WHAT YOU ARE ASKED TO DO
Answer with one number only: how many lines in this material contain the word "selection"?

+ + + +

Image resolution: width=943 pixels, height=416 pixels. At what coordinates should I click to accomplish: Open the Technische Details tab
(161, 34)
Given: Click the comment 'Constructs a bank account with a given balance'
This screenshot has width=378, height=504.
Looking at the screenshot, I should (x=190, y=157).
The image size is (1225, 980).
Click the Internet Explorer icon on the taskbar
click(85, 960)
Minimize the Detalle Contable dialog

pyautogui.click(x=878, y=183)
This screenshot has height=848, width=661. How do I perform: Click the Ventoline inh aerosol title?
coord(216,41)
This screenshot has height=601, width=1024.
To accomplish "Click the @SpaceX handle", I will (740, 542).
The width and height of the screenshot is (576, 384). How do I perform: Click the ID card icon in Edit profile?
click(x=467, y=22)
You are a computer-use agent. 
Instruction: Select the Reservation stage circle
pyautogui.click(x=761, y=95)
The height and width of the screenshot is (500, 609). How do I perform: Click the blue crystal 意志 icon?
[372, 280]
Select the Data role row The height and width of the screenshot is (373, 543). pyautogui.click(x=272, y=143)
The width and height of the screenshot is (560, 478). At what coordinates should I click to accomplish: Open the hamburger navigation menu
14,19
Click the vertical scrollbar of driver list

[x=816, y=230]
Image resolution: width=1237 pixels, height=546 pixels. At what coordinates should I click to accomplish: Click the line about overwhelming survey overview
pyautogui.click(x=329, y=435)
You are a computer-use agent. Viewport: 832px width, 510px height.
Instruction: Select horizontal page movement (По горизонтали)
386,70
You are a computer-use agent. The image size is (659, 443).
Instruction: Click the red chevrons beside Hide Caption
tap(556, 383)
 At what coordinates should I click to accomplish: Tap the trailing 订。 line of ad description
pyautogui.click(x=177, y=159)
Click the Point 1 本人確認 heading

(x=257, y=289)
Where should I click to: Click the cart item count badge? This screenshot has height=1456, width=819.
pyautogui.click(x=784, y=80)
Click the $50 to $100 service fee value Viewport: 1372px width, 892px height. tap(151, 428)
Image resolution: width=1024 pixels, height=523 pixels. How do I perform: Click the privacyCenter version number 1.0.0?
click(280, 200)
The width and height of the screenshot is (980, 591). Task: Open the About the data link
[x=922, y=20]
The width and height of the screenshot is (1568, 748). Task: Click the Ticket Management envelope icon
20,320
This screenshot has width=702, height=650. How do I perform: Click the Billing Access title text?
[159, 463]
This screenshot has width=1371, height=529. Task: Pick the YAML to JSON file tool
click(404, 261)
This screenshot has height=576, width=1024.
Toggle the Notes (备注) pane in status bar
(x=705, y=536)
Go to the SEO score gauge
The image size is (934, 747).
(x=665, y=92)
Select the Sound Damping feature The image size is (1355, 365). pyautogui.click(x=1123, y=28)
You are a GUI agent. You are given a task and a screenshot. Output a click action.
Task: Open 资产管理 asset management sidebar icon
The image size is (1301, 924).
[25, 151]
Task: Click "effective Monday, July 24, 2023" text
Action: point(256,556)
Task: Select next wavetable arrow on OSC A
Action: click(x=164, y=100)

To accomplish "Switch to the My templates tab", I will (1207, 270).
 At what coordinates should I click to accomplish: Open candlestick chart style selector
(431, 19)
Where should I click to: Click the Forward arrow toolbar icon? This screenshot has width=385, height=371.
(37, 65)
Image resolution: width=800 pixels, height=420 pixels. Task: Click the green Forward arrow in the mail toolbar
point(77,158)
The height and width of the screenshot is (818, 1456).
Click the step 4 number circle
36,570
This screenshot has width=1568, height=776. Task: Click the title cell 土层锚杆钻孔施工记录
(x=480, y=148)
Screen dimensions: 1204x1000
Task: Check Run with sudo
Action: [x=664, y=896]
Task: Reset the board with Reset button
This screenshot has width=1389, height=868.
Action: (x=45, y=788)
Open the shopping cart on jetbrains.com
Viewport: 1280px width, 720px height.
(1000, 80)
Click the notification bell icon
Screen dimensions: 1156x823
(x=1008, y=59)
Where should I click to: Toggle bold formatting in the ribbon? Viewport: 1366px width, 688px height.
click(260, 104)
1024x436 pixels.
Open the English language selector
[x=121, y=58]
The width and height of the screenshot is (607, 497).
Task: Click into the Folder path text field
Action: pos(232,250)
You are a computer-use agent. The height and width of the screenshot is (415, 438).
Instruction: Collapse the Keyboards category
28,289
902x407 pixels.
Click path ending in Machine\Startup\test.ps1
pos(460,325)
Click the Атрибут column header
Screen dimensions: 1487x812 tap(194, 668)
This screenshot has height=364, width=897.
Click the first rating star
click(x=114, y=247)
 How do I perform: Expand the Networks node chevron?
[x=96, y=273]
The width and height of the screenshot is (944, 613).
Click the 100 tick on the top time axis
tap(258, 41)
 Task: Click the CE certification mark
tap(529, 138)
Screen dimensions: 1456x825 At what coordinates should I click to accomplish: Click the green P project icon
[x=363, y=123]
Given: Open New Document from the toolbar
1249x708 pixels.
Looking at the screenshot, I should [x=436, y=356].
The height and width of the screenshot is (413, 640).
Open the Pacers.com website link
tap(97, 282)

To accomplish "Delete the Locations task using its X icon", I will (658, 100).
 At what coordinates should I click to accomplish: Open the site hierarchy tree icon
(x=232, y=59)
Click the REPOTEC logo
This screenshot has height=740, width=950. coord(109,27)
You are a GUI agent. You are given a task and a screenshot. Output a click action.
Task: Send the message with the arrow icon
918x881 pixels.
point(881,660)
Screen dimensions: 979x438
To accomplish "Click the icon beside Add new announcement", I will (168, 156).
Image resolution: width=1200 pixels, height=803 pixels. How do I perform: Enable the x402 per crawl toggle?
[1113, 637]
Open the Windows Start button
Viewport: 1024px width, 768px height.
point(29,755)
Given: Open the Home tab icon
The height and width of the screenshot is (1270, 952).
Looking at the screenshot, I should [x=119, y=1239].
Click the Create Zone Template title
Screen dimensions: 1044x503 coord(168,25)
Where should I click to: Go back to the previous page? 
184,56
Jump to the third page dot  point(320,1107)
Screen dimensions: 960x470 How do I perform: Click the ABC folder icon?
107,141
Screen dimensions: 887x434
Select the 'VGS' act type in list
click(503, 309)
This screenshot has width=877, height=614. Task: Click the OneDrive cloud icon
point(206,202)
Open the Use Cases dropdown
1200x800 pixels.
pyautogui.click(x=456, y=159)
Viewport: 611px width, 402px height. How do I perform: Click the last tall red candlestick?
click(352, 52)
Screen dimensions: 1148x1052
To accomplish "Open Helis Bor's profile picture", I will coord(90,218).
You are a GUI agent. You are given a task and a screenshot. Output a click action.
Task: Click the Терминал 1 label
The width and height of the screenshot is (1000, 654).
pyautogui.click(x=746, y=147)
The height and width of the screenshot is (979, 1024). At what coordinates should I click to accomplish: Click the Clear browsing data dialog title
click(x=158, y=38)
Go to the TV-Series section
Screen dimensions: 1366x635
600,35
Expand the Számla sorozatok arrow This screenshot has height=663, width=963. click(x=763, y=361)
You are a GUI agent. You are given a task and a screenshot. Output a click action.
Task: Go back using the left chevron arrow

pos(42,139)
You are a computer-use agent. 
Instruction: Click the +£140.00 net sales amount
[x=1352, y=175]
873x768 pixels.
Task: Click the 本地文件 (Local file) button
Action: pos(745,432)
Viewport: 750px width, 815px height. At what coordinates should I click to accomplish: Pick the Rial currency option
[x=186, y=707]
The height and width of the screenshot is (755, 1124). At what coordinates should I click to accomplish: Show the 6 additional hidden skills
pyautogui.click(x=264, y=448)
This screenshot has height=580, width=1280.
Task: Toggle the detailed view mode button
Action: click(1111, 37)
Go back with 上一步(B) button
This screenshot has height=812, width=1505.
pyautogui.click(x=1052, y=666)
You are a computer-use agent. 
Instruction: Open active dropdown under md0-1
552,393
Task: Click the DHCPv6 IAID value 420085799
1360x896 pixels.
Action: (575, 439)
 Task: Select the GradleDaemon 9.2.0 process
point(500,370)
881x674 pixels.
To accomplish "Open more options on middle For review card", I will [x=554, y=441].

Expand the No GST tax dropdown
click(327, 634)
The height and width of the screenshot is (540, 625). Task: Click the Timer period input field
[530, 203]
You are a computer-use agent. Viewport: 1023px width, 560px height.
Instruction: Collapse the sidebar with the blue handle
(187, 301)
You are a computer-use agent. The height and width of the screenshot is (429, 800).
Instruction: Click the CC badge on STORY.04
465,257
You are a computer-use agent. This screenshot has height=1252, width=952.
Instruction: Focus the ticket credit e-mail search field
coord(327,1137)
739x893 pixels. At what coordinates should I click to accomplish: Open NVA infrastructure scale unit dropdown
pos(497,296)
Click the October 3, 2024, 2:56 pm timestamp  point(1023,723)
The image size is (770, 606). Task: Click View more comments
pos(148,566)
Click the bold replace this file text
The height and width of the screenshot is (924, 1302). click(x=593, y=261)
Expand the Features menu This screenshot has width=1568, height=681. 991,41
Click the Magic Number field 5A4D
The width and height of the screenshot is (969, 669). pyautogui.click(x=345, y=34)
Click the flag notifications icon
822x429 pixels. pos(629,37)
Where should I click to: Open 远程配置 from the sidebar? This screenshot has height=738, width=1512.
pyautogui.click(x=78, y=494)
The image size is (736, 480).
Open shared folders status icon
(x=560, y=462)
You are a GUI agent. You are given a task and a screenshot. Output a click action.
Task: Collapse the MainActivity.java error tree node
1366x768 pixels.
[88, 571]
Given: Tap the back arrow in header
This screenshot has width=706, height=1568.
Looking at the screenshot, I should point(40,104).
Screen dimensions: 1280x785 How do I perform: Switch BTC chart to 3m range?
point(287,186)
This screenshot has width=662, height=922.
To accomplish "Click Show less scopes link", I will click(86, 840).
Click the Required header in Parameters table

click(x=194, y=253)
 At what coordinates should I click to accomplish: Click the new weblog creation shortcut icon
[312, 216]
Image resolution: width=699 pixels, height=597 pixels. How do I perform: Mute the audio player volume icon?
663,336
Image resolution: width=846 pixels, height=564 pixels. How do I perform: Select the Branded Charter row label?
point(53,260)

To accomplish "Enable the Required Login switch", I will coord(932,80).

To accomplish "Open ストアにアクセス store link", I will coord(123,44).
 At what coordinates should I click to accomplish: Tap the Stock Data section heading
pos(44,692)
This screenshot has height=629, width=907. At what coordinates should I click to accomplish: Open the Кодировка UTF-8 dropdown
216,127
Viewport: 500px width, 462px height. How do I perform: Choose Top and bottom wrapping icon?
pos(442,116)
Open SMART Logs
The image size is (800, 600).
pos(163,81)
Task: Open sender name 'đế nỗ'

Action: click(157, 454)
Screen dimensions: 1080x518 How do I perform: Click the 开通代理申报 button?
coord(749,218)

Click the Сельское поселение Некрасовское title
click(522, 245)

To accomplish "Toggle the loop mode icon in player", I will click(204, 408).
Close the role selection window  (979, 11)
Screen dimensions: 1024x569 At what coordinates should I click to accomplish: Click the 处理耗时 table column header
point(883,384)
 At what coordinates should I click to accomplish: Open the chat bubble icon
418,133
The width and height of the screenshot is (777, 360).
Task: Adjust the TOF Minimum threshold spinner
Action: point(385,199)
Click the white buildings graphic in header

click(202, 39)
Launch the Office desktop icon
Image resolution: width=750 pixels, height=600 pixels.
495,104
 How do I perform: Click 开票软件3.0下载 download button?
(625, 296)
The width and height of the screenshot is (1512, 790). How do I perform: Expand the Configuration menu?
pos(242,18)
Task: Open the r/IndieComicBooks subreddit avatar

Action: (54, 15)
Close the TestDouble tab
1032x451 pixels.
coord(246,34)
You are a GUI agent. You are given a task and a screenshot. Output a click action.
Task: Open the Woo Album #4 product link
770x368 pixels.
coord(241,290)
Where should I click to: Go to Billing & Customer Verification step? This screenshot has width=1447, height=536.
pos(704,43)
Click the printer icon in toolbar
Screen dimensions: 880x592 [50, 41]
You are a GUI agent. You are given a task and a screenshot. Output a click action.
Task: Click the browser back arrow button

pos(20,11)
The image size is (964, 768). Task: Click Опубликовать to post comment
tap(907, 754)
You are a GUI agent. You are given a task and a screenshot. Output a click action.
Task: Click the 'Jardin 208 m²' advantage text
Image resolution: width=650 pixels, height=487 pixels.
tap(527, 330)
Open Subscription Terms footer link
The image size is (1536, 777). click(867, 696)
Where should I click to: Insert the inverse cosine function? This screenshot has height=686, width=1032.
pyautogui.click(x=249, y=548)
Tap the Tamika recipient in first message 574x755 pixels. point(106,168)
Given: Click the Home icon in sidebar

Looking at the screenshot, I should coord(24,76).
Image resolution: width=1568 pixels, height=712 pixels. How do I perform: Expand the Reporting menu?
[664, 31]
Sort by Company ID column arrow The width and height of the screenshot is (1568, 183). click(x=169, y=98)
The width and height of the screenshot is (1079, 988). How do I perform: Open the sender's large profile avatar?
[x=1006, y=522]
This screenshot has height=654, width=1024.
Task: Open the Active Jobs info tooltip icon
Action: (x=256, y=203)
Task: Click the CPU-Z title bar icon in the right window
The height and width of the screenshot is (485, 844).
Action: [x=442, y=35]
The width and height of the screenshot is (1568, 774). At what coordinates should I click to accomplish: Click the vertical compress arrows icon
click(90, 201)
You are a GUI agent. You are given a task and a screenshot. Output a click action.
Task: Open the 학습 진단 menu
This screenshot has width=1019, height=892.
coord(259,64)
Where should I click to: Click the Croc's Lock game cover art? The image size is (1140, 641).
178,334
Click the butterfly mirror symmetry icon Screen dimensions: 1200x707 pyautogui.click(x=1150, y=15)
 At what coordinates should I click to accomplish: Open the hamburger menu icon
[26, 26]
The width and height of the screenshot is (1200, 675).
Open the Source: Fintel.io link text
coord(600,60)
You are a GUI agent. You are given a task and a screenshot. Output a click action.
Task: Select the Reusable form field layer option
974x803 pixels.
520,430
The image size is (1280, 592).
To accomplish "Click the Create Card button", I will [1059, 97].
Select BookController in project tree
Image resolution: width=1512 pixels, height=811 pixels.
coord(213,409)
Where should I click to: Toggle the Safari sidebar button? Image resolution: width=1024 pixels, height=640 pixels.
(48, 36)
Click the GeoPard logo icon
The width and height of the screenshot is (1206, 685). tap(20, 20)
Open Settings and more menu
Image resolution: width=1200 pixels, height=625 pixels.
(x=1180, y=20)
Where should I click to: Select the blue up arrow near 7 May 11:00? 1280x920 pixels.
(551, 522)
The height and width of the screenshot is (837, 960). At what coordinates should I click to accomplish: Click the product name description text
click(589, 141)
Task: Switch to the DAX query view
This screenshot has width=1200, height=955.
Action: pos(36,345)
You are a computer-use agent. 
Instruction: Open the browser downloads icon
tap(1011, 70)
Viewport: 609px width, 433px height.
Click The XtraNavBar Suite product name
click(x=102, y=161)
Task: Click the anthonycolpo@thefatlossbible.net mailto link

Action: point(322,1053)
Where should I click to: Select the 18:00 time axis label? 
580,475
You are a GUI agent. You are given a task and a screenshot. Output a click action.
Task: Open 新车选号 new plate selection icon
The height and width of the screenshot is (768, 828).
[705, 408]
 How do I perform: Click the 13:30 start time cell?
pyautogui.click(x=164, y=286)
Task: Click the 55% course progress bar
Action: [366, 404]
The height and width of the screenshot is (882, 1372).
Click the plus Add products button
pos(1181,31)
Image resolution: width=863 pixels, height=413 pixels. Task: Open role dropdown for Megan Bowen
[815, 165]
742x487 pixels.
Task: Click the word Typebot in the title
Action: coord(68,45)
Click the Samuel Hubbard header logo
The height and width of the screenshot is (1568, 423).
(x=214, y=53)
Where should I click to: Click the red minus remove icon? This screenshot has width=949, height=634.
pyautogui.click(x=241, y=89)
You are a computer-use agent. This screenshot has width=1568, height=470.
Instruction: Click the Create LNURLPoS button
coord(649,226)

+ + + +

ANSWER TO THE PROBLEM
2